*What the exercise asks*. With the first line as the start and the line containing "プライバシーポリシー (707, 1635)" as the end, write out every line of the records exactly.

*Source records*.
_____

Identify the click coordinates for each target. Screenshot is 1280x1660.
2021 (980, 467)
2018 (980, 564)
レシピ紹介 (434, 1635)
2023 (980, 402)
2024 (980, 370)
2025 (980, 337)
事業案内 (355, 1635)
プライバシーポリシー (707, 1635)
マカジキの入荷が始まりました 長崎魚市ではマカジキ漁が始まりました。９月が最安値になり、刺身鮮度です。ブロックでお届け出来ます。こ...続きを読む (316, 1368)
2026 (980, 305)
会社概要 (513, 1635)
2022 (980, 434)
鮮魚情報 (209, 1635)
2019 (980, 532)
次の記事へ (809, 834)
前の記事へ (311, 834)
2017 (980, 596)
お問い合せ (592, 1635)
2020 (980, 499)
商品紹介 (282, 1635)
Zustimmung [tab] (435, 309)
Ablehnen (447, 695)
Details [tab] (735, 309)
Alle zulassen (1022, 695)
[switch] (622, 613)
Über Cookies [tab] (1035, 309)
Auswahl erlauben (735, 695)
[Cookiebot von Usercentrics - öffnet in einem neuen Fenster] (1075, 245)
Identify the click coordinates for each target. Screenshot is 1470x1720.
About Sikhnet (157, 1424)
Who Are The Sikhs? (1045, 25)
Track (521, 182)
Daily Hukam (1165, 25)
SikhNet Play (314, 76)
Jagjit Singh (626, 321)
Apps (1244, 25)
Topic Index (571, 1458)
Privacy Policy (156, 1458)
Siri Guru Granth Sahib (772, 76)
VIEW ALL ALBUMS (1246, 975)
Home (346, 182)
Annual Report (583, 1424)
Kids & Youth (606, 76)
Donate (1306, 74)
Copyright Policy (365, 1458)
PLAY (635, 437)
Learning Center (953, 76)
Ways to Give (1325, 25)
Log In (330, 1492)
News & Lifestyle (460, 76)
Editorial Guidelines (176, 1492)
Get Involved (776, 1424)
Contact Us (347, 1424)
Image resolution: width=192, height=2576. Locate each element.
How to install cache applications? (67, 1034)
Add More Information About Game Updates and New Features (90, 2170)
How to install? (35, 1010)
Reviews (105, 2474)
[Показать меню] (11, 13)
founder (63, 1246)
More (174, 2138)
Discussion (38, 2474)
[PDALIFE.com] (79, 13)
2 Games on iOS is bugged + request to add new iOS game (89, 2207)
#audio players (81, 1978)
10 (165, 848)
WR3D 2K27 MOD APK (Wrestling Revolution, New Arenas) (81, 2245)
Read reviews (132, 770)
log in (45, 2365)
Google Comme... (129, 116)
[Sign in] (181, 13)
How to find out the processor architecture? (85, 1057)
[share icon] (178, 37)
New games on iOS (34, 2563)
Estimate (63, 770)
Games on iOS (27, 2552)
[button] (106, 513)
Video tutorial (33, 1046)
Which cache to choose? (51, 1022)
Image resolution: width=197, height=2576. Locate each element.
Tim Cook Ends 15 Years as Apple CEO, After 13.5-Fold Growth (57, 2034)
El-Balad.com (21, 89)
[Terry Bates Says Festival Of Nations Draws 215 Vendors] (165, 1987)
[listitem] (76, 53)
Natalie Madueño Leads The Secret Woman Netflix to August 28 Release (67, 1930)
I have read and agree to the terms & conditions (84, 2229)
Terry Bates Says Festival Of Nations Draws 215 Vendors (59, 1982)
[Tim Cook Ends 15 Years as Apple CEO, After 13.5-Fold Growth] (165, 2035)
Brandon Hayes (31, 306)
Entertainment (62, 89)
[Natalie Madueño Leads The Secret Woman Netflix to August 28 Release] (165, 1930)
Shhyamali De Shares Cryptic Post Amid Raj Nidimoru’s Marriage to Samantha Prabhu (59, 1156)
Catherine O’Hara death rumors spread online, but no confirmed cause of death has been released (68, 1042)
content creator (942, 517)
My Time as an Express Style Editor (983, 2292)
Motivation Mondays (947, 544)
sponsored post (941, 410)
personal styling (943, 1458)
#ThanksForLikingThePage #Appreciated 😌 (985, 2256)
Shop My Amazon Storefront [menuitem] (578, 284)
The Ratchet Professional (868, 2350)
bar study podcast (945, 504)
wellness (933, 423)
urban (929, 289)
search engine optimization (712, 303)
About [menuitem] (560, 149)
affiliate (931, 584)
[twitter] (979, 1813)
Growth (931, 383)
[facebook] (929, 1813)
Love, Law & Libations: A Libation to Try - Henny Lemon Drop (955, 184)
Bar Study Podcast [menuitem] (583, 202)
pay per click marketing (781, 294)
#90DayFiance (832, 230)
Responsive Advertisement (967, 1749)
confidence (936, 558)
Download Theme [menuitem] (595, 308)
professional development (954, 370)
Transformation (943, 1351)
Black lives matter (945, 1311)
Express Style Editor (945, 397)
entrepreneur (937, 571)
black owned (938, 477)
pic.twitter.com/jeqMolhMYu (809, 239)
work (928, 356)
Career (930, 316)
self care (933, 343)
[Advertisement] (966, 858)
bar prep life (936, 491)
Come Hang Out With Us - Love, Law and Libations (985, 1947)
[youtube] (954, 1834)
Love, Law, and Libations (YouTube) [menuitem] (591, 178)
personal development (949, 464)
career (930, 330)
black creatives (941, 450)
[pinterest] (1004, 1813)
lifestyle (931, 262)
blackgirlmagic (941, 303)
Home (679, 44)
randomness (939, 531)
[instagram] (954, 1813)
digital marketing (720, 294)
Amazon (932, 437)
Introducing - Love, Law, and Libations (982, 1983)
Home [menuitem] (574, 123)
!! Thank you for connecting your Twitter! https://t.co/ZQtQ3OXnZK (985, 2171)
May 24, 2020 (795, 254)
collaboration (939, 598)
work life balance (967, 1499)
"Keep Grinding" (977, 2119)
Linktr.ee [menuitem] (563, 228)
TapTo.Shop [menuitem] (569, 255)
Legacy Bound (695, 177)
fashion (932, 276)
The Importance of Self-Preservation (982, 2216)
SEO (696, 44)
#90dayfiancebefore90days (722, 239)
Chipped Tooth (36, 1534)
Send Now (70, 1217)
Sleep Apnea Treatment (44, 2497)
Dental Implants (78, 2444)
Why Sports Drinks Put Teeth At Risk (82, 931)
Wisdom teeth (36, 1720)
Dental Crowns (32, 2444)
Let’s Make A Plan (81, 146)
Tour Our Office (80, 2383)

_____

*Result for this exercise*.
Identify the click coordinates for each target. Screenshot is 1280x1660.
2021 (980, 467)
2018 (980, 564)
レシピ紹介 (434, 1635)
2023 (980, 402)
2024 (980, 370)
2025 (980, 337)
事業案内 (355, 1635)
プライバシーポリシー (707, 1635)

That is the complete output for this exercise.